Andy Goldsworthy created a site-specific installation for his exhibition, Breath of Earth, at SJMA in 1995. Burnt Patch required three full days to install by three people. The pine sticks used are from a specific area of the Sierra Mountains near South Lake Tahoe, called Fallen Leaf Lake. SJMA Director of Design + Operations Richard J. Karson went with Goldsworthy and learned the artist's process. Branches were snapped off trees with a park ranger’s approval. The center blackened sticks were burnt by Goldsworthy and Karson at SJSU’s outdoor foundry. Karson keeps a blowtorch on hand when he installs the piece to re-char some branches as they are placed in the center.

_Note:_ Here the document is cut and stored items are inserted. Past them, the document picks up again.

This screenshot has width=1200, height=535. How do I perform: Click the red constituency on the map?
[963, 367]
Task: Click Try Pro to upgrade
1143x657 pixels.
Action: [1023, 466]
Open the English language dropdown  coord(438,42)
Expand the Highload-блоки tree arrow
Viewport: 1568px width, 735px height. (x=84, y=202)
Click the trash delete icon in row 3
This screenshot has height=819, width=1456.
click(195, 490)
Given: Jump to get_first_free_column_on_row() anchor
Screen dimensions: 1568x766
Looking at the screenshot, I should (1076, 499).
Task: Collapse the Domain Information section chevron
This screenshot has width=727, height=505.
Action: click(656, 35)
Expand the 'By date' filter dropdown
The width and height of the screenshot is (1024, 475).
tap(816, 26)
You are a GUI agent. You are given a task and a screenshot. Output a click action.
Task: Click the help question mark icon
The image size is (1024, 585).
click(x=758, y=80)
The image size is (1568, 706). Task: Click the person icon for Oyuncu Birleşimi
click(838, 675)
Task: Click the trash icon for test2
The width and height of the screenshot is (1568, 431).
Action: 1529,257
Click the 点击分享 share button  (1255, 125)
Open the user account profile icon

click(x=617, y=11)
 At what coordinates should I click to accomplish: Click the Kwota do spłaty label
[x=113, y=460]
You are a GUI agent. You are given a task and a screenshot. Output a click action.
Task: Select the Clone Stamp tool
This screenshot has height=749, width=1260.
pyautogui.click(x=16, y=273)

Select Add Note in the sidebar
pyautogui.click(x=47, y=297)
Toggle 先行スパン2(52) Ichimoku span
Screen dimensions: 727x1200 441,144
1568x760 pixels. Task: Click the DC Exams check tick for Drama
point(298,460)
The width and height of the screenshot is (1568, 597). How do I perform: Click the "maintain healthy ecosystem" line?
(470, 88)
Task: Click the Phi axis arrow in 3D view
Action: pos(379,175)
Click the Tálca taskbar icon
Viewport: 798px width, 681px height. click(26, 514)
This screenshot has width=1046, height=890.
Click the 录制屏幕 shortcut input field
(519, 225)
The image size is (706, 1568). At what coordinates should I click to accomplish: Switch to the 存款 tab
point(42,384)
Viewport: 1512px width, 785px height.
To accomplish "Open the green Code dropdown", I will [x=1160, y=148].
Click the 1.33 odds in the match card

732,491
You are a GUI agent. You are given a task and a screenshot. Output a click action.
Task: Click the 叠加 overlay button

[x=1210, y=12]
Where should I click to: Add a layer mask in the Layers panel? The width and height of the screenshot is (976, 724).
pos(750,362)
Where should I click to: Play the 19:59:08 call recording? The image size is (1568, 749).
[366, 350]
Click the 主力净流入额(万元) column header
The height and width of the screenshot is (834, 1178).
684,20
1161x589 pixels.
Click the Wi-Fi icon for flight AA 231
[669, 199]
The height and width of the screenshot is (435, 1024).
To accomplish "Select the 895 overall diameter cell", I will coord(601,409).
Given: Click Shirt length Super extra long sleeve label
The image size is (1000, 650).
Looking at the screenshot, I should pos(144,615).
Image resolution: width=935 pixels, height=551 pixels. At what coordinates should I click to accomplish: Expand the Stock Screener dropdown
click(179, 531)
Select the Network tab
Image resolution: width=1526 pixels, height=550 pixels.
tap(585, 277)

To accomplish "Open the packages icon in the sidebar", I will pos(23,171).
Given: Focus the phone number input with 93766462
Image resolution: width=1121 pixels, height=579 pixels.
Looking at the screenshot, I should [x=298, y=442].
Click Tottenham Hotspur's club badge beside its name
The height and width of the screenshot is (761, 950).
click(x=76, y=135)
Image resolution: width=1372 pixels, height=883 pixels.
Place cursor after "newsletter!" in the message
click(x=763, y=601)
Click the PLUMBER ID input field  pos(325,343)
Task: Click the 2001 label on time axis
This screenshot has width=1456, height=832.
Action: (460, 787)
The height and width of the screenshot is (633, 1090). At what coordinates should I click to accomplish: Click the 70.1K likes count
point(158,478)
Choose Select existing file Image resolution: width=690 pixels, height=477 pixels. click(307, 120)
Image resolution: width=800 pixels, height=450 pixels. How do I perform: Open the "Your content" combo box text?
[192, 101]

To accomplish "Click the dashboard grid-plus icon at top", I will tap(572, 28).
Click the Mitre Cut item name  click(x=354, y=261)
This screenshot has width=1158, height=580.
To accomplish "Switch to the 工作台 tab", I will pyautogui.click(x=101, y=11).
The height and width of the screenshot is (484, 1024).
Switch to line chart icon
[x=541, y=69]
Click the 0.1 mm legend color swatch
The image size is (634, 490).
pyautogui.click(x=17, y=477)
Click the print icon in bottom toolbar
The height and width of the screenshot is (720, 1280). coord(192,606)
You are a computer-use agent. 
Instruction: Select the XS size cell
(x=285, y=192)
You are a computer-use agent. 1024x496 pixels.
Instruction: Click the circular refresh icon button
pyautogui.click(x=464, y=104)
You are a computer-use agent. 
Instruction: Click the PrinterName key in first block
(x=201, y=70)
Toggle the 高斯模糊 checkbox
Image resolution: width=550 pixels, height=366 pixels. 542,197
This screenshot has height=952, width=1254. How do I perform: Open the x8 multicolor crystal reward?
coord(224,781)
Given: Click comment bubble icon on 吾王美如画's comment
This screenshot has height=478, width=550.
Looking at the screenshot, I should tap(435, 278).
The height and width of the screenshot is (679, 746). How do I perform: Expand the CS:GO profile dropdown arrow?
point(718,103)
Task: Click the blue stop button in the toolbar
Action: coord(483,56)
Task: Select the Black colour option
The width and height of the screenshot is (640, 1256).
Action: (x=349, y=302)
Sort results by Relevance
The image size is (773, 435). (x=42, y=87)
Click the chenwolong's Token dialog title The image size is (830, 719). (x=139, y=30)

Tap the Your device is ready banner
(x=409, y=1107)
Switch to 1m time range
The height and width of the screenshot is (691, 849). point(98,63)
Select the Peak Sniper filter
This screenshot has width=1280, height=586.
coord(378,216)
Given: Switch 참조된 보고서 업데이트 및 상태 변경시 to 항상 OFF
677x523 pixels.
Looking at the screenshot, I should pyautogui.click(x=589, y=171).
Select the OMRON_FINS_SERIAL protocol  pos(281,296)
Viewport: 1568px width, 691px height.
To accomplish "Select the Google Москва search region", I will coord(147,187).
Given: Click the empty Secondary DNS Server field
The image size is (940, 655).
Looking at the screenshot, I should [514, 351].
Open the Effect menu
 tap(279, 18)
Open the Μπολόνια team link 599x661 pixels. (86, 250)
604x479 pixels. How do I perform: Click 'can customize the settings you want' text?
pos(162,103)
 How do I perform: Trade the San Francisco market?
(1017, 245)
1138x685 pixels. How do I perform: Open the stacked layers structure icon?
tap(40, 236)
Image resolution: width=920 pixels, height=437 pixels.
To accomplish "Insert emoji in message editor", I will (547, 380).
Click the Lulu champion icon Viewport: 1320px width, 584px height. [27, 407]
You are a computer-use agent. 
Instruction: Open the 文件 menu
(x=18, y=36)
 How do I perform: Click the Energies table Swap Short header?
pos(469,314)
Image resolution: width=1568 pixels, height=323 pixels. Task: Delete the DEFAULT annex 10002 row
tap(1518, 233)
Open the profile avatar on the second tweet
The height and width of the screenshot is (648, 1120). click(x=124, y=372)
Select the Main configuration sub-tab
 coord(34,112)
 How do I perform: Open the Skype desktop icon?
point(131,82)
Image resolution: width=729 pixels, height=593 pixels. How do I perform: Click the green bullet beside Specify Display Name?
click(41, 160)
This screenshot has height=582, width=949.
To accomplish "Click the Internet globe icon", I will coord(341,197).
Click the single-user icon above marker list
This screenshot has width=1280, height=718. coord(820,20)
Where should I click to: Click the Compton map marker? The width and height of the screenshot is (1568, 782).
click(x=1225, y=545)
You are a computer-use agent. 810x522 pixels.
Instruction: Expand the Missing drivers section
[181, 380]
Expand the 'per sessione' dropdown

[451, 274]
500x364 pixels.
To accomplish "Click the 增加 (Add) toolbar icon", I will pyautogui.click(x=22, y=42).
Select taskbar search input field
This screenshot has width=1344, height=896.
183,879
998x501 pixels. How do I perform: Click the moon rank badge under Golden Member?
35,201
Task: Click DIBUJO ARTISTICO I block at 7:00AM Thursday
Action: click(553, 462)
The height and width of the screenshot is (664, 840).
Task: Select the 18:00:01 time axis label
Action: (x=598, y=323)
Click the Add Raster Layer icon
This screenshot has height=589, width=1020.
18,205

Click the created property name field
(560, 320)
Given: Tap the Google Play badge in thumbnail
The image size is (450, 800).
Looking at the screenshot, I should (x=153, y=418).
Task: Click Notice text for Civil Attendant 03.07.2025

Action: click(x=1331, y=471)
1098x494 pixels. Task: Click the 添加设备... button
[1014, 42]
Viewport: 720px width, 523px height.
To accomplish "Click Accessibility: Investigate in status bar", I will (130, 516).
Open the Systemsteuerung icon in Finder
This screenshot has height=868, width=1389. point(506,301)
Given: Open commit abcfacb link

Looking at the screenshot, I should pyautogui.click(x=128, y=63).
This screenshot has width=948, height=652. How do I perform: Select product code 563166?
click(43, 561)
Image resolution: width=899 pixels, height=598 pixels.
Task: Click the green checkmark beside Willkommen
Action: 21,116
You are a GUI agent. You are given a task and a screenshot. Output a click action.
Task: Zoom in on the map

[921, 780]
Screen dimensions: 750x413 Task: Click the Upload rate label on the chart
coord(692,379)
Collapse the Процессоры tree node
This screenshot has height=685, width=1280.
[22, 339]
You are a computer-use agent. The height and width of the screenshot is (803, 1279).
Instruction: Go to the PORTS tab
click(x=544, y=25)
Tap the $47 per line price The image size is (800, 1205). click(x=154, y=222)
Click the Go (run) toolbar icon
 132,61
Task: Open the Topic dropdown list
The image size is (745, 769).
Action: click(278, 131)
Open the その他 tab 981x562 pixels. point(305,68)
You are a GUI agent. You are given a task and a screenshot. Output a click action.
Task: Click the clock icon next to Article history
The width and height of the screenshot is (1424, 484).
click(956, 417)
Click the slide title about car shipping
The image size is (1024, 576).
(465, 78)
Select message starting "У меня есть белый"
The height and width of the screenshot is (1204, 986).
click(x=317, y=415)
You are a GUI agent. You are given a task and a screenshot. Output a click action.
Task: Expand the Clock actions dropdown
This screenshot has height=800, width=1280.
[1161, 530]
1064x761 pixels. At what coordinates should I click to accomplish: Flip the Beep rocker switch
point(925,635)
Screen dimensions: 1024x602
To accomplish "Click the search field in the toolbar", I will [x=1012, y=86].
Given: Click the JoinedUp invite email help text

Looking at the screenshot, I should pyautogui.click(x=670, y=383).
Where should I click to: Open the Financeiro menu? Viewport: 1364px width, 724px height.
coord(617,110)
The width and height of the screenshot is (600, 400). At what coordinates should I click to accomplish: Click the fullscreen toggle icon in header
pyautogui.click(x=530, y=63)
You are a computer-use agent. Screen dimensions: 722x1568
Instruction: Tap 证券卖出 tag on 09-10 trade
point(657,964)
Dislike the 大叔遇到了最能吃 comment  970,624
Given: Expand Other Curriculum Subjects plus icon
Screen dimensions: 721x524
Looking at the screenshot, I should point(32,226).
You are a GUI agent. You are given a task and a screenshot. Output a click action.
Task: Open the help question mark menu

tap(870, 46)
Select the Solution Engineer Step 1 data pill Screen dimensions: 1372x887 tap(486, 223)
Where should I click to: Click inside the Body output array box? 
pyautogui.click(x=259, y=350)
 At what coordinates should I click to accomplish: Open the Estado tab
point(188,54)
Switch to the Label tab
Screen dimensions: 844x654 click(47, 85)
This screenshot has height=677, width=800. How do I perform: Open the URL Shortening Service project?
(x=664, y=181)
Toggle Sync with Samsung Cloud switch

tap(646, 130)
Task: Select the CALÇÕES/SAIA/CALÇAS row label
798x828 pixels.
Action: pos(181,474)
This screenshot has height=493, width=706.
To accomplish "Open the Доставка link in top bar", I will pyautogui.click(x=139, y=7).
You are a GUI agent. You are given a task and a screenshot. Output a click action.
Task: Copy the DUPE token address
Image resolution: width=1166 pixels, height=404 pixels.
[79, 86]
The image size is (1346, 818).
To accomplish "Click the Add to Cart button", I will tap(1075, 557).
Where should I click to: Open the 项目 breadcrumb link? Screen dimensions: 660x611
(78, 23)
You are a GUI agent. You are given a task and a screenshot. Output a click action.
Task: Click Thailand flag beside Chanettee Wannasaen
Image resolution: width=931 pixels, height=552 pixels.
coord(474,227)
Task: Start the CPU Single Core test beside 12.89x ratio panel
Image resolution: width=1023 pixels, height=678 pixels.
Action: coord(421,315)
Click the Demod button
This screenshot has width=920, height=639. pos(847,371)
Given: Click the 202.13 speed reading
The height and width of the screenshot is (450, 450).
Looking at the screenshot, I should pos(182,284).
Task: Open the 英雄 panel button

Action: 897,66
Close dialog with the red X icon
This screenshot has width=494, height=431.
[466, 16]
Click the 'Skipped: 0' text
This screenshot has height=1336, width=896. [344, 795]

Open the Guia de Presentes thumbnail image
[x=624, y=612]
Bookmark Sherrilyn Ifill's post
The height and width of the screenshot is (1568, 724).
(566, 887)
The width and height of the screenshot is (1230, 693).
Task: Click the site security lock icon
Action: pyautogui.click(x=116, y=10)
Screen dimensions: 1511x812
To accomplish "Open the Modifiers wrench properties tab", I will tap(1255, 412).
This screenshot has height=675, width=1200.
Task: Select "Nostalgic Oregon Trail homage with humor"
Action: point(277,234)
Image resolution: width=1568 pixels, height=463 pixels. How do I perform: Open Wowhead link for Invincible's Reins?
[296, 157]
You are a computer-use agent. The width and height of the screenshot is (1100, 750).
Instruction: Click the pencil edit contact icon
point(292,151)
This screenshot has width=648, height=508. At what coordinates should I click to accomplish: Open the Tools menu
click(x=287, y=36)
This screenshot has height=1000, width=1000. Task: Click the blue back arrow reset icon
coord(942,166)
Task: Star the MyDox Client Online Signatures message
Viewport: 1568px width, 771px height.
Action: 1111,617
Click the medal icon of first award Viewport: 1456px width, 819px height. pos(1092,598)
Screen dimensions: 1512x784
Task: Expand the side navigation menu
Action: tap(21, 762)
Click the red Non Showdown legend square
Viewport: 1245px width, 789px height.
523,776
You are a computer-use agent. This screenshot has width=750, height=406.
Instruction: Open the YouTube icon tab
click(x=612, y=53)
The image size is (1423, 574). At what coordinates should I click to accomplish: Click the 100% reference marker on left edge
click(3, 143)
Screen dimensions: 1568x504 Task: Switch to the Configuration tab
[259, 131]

Each time Burnt Patch is installed, branches need to be snapped to fit a particular section. When the larger branches run out, Karson goes to the mountains to collect aditional branches. When it rains, the sticks absorb the water and bend slightly as they dry. In this sense, the piece is alive.

This artist collected pieces of nature to create a sculpture, which was placed in the Museum’s outdoor sculpture court. People could then view the work from a distance, either from an outdoor balcony above, or through the glass windows. By using works collected from the mountains and that anyone could pick up or step on, but placing them in an environment that creates a barrier to touching them, Goldsworthy asks us to reexamine the value of these objects that what we break or burn in the woods.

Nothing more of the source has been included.